EXERCISE REQUIREMENTS - Report every line of the listing below that contains the string "icon", copying each such line whole. Only matches with the same case count.

DATA RECORDS -
==========
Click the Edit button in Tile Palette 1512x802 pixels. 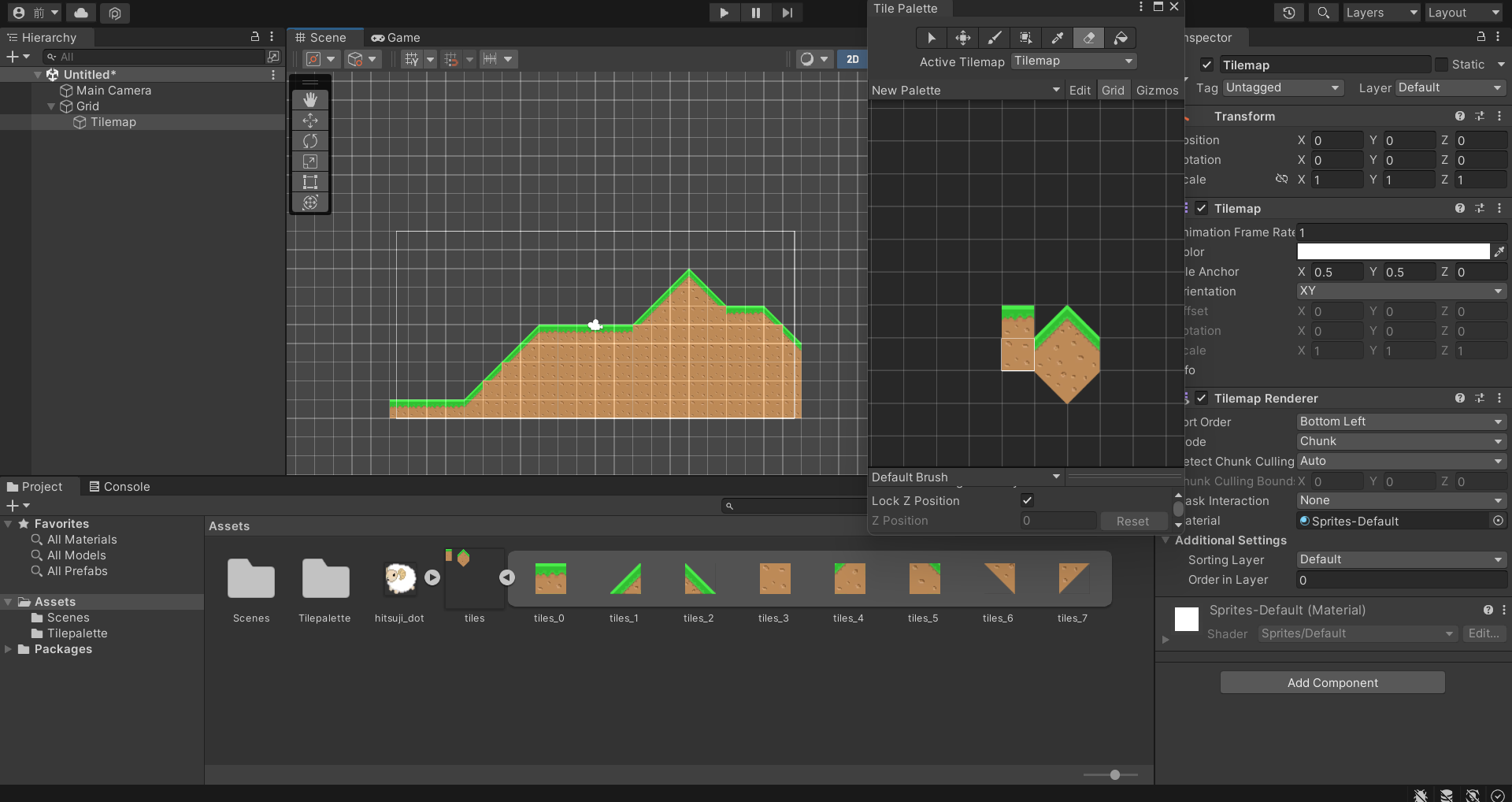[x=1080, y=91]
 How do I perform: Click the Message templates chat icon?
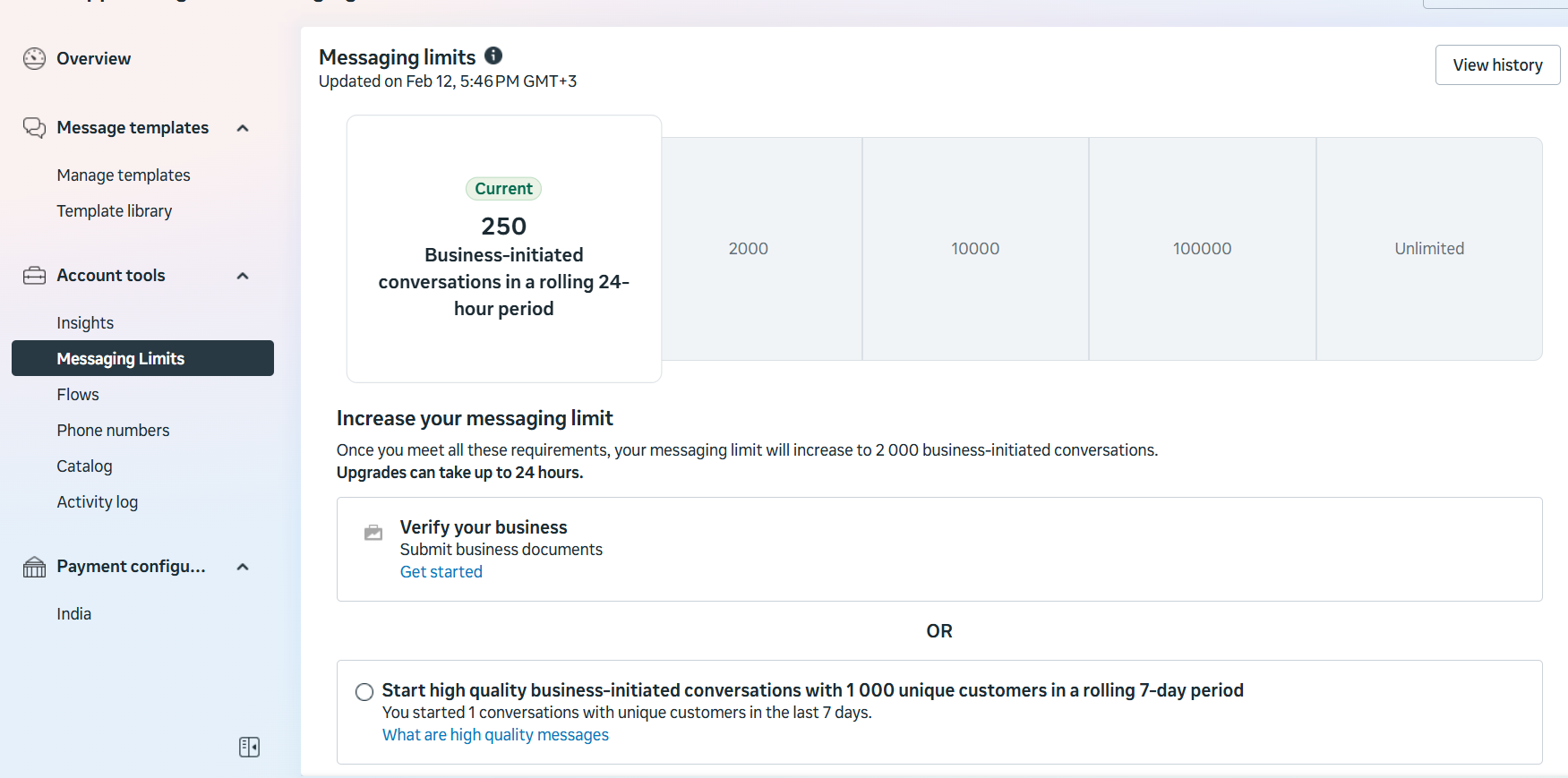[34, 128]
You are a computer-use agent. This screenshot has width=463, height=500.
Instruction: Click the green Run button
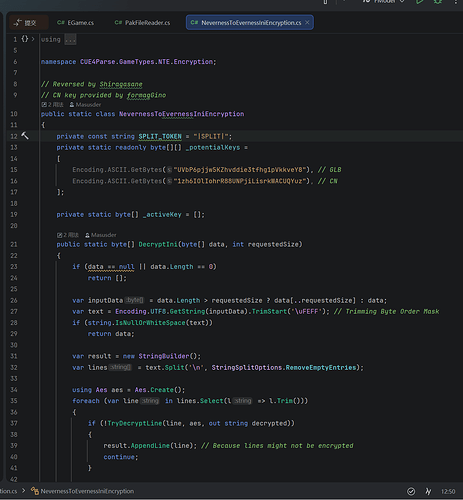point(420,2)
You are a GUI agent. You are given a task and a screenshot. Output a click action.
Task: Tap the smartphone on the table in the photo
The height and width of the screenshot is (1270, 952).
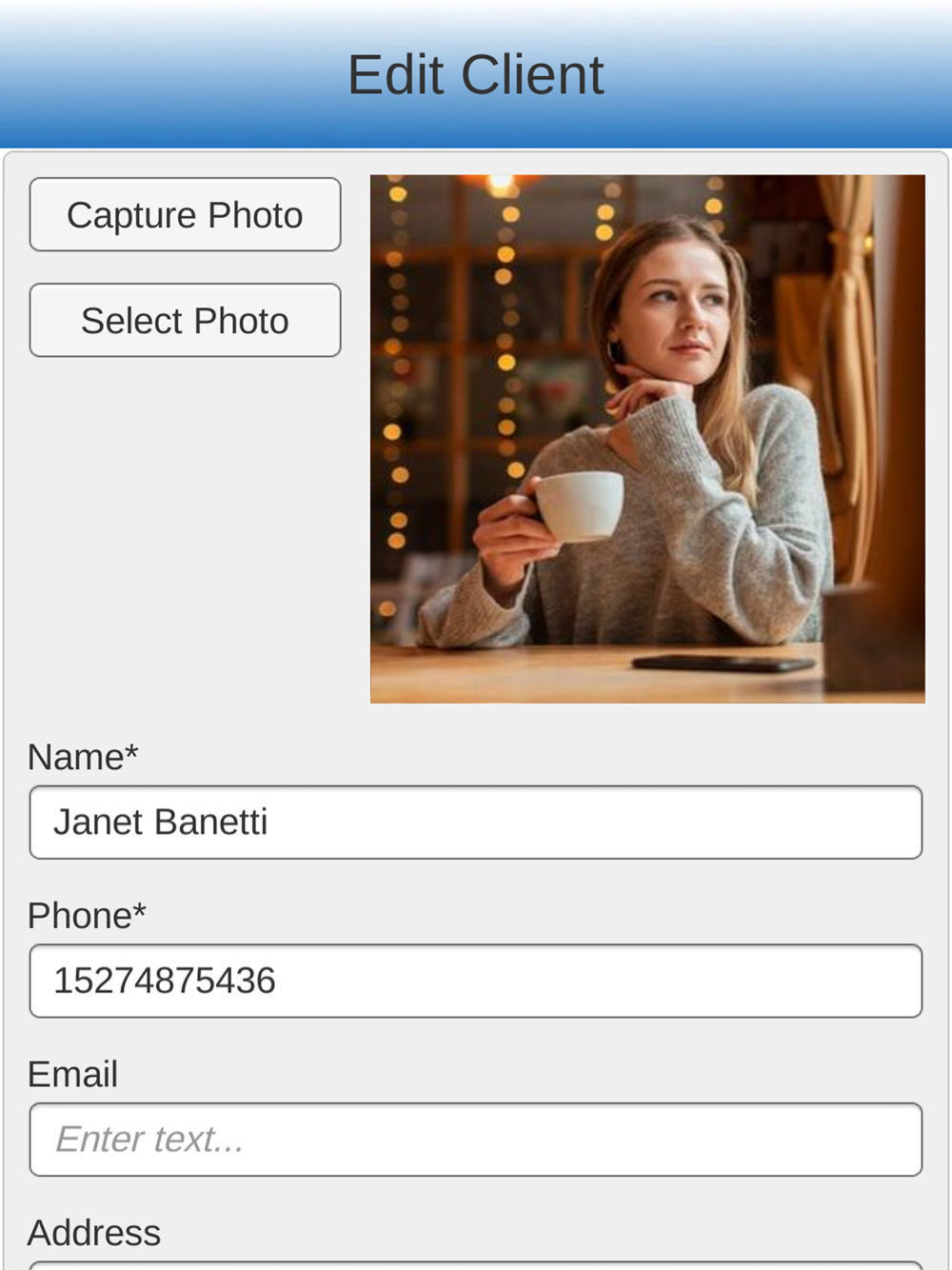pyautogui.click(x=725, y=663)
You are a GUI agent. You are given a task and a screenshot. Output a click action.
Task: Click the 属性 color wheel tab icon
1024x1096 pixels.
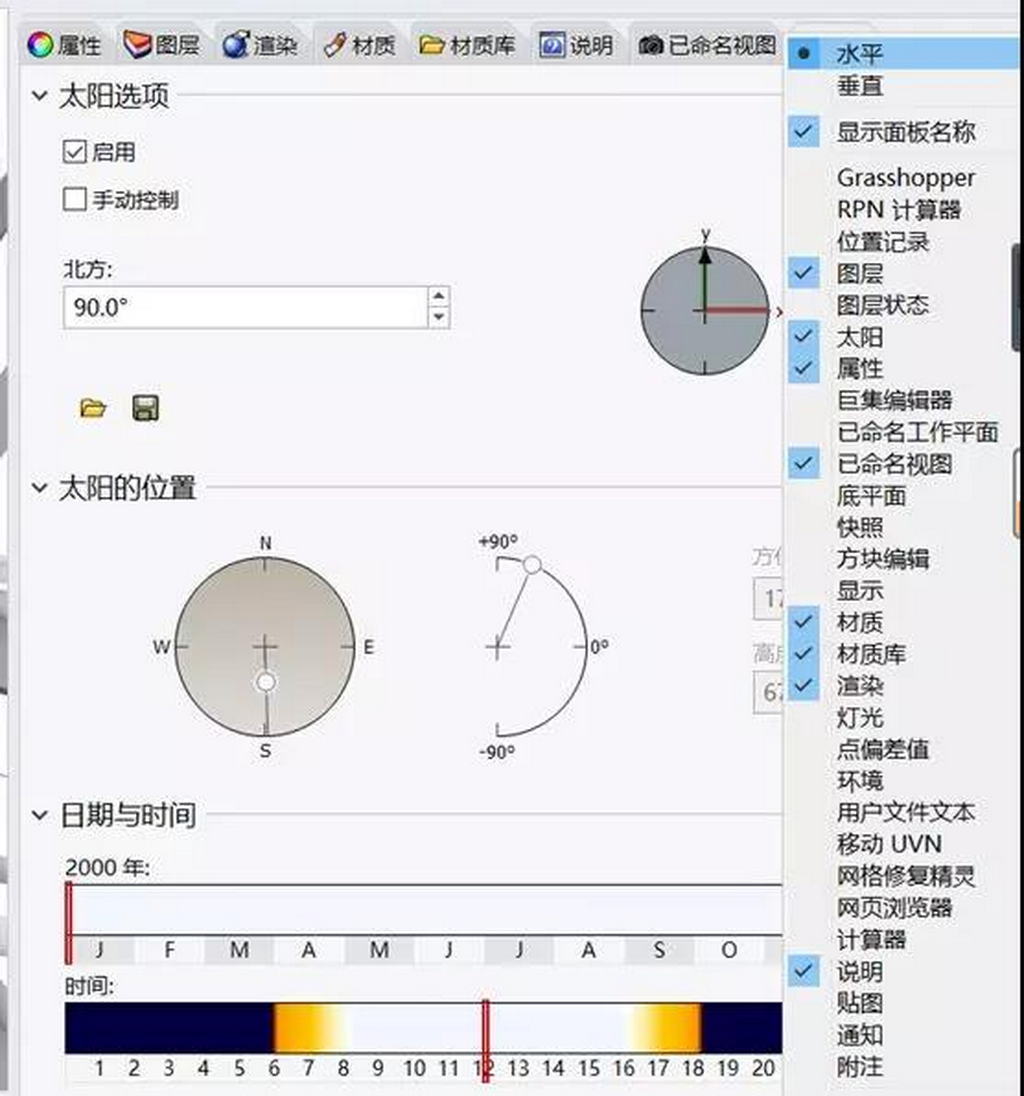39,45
==========
TASK ANSWER -
 How do I perform: Click the Message templates chat icon?
Task: Click the 属性 color wheel tab icon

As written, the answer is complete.